On 5/15/2017 11:33 AM, Henri Sivonen via Unicode wrote:
ICU uses UTF-16 as its in-memory Unicode representation, so ICU isn't
representative of implementation concerns of implementations that use
UTF-8 as their in-memory Unicode representation.
Even though there are notable systems (Win32, Java, C#, JavaScript,
ICU, etc.) that are stuck with UTF-16 as their in-memory
representation, which makes concerns of such implementation very
relevant, I think the Unicode Consortium should acknowledge that
UTF-16 was, in retrospect, a mistake
You may think that. There are those of us who do not.
My point is:
The proposal seems to arise from the "UTF-16 as the in-memory
representation" mindset. While I don't expect that case in any way to
go away, I think the Unicode Consortium should recognize the serious
technical merit of the "UTF-8 as the in-memory representation" case as
having significant enough merit that proposals like this should
consider impact to both cases equally despite "UTF-8 as the in-memory
representation" case at present appearing to be the minority case.
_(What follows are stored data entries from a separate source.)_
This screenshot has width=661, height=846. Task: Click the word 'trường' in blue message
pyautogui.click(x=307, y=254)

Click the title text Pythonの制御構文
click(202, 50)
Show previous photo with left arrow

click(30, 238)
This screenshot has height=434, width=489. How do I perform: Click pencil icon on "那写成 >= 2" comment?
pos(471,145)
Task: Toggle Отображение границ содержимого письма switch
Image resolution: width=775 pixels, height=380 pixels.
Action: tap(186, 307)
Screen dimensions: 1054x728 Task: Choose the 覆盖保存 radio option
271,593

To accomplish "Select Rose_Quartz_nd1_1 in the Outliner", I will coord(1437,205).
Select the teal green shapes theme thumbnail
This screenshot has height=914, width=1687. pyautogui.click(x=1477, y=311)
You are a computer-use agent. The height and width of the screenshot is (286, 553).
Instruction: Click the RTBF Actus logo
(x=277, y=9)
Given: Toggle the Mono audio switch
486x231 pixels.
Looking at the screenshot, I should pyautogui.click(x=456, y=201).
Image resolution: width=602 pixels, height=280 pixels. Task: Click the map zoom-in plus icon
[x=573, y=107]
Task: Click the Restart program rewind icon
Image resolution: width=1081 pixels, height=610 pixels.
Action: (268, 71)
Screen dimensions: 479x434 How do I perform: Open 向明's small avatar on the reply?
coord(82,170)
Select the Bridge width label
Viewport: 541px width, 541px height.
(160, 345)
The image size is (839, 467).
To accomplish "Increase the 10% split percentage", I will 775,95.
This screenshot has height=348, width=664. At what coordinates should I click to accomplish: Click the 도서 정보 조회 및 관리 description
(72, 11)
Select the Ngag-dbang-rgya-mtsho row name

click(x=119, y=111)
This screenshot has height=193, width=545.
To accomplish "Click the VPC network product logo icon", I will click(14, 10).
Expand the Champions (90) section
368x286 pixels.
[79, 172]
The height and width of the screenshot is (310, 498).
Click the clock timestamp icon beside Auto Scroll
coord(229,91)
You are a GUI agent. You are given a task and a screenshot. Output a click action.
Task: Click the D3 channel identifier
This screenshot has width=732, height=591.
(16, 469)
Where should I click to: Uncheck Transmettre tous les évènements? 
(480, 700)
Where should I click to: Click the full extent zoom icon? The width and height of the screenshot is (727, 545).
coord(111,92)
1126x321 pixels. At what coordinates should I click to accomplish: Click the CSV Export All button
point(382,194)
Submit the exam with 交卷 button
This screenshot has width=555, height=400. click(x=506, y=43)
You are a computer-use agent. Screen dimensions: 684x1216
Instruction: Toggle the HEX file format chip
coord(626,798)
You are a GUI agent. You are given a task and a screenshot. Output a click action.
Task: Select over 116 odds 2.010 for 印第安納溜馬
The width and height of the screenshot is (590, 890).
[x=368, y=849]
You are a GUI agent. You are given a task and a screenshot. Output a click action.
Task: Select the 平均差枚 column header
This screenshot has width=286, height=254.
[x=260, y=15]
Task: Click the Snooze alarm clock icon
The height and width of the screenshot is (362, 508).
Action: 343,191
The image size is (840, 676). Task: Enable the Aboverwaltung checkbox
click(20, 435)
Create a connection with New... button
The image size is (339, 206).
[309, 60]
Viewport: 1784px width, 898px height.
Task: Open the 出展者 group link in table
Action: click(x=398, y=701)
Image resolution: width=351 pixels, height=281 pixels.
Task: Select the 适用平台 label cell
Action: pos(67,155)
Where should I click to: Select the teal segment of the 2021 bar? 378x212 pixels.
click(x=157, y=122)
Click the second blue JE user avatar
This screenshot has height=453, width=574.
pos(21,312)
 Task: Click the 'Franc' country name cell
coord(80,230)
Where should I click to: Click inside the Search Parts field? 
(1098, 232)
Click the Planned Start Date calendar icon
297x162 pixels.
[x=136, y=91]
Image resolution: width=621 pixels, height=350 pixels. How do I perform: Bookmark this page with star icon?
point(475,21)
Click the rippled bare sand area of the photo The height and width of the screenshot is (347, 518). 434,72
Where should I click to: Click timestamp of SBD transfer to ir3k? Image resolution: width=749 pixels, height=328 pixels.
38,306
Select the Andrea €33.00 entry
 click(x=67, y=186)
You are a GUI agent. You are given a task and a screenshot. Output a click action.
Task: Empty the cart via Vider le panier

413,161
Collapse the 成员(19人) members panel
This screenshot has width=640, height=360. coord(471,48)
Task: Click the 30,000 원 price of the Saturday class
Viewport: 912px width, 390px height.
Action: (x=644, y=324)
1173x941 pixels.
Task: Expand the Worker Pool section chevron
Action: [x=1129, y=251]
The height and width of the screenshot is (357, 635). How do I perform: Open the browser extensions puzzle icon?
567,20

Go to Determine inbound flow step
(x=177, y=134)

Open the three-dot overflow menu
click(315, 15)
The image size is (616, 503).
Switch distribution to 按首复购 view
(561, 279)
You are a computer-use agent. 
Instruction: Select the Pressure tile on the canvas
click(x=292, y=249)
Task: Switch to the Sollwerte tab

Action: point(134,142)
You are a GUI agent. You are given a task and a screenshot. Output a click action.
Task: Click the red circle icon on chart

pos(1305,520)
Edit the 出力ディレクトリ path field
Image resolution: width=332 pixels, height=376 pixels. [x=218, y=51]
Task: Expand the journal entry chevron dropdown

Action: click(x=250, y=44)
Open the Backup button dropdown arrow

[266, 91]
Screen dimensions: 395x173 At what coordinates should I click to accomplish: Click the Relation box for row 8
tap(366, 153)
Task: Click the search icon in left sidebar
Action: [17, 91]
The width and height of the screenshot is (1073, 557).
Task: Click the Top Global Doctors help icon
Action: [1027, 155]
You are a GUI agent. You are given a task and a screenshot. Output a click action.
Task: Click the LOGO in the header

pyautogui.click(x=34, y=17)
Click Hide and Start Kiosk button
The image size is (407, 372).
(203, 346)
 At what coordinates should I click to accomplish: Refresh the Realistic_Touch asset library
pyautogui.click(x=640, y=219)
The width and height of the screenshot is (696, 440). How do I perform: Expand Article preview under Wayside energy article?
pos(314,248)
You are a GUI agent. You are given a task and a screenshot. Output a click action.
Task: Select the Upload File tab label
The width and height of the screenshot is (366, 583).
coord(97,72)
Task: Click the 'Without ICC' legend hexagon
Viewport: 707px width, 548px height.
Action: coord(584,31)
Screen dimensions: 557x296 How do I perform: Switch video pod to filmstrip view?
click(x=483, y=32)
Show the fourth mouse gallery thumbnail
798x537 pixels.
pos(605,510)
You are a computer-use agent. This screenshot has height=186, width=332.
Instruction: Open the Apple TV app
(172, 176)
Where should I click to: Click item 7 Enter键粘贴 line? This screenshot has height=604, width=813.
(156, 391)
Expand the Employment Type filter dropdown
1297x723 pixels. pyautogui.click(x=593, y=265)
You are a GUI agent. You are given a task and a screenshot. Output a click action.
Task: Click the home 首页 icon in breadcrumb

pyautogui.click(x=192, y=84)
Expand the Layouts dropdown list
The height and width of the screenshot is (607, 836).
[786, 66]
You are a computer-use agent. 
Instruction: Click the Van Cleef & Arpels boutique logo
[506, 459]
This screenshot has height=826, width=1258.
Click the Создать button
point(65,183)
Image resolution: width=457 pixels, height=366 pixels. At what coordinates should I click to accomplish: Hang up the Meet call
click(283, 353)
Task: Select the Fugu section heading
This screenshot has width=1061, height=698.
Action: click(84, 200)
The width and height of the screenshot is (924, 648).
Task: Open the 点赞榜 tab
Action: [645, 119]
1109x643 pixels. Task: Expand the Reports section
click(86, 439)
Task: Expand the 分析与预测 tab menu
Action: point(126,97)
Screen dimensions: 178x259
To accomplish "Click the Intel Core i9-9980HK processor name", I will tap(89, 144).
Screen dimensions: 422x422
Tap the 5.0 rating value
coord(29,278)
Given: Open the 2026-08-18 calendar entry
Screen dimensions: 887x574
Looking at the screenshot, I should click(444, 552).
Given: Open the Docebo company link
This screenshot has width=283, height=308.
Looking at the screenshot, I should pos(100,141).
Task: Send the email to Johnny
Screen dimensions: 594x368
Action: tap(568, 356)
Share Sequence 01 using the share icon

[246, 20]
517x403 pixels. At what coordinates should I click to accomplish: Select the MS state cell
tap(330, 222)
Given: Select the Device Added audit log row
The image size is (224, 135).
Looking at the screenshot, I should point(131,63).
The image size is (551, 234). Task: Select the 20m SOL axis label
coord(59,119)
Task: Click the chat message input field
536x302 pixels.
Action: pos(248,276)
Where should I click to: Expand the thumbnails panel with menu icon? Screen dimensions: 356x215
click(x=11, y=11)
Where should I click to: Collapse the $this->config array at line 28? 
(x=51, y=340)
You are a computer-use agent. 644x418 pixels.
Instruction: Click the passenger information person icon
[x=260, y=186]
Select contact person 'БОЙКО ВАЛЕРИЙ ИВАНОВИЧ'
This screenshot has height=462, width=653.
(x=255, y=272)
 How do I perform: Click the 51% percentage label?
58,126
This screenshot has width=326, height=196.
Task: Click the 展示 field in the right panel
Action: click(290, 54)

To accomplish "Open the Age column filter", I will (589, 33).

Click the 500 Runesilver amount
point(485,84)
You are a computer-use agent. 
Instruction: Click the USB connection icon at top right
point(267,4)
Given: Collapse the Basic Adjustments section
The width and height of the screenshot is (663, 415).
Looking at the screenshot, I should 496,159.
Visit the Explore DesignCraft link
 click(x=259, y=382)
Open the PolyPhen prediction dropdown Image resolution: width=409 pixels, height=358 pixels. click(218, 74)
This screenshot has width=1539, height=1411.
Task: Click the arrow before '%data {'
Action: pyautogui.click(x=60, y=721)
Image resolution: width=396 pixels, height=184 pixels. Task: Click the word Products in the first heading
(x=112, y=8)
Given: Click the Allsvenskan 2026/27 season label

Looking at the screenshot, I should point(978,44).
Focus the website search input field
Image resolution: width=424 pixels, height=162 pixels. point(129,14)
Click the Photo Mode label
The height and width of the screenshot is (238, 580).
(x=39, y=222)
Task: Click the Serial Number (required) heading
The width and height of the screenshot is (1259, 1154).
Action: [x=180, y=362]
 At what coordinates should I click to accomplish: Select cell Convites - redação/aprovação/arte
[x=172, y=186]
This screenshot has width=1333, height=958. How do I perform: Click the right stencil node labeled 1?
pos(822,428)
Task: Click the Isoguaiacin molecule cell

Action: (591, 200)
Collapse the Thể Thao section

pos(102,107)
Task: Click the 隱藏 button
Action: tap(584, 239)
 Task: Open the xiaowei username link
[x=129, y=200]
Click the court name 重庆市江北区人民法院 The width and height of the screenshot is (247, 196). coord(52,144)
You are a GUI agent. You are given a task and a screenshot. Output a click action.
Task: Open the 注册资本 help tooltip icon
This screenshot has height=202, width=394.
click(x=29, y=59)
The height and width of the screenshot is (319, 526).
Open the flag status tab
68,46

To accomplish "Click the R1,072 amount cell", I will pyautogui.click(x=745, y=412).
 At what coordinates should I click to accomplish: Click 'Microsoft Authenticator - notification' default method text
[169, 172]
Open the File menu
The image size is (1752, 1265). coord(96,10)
That is, I think it's wrong to view things only or even primarily
through the lens of the "UTF-16 as the in-memory representation" case
that ICU represents.
UTF-16 has some nice properties and there's not need to brand it a
"mistake". UTF-8 has different nice properties, but there's equally not
reason to treat it as more special than UTF-16.
The UTC should adopt a position of perfect neutrality when it comes to
assuming in-memory representation, in other words, not make assumptions
that optimizing for any encoding form will benefit implementers.
UTC, where ICU is strongly represented, needs to guard against basing
encoding/properties/algorithm decisions (edge cases mostly), solely or
primarily on the needs of a particular implementation that happens to be
chosen by the ICU project.
A./